Truth in Art: a Necessity
Sunday, 30. January 2011 23:54
Recently I advised a group of actors that they needed to be honest in their characterizations and portrayals, which was essentially asking them to be truthful. That, on the surface of it, seems a rather strange request to make of actors, whose business it is to portray persons other than themselves. Yet we all have seen performances that were not truthful, that were not honest, that were not very good.
It had never occurred to me to generalize this idea to other arts until I ran across this quote by Stephen King in the Afterword to Full Dark, No Stars: “But when it comes to fiction, the writer’s only responsibility is to look for the truth inside his own heart.

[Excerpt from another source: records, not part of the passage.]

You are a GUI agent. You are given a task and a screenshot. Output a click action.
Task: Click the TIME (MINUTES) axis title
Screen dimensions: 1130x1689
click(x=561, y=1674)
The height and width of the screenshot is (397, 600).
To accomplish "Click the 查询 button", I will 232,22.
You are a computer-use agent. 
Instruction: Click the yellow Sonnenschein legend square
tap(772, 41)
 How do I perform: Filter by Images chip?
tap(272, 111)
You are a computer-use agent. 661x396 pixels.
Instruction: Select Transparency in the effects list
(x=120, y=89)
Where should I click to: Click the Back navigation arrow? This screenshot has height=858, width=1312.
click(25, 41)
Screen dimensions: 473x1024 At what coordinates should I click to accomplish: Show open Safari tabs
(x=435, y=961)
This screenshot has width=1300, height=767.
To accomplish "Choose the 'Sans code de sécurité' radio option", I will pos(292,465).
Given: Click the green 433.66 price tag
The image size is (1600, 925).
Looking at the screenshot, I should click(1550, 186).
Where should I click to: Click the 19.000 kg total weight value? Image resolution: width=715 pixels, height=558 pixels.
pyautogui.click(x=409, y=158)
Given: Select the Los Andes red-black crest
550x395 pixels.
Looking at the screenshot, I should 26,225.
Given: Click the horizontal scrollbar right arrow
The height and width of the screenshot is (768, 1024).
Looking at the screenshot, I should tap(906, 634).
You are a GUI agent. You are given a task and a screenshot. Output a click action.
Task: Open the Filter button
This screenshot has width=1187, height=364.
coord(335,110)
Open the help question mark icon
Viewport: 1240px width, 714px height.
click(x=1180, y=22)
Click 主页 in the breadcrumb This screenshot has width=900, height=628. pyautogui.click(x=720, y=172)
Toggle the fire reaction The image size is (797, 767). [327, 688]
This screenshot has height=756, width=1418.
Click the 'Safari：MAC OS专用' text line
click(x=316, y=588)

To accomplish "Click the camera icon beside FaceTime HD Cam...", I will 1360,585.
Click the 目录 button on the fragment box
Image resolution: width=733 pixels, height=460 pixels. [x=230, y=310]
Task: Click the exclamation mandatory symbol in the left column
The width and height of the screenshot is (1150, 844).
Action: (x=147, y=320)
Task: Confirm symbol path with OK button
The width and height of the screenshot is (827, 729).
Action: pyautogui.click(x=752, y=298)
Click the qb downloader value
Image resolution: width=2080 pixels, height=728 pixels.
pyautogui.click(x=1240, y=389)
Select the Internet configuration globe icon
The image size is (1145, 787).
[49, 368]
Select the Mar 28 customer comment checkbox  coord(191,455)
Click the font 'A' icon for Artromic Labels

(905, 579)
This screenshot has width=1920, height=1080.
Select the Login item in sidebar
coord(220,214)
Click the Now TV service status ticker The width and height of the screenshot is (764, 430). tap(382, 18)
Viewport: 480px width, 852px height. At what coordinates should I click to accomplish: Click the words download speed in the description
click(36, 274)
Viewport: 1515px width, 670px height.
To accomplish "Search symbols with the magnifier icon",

It won’t always be the reader’s truth, or the critic’s truth—as long as he or she doesn’t truckle, or hold out his or her hat to Fashion—all is well. For writers who knowingly lie, for those who substitute unbelievable human behavior for the way people really act, I have nothing but contempt.”
Not long after that, I was reading a short article about novelist, Julian Barnes. “He said about literature: ‘It’s the best way of telling the truth; it’s a process of producing grand, beautiful, well-ordered lies that tell more truth than any assemblage of facts.’ And he said that a great book ‘is a book that describes the world in a way that has not been done before; and that is recognized by those who read it as telling new truths — about society or the way in which emotional lives are led, or both.’”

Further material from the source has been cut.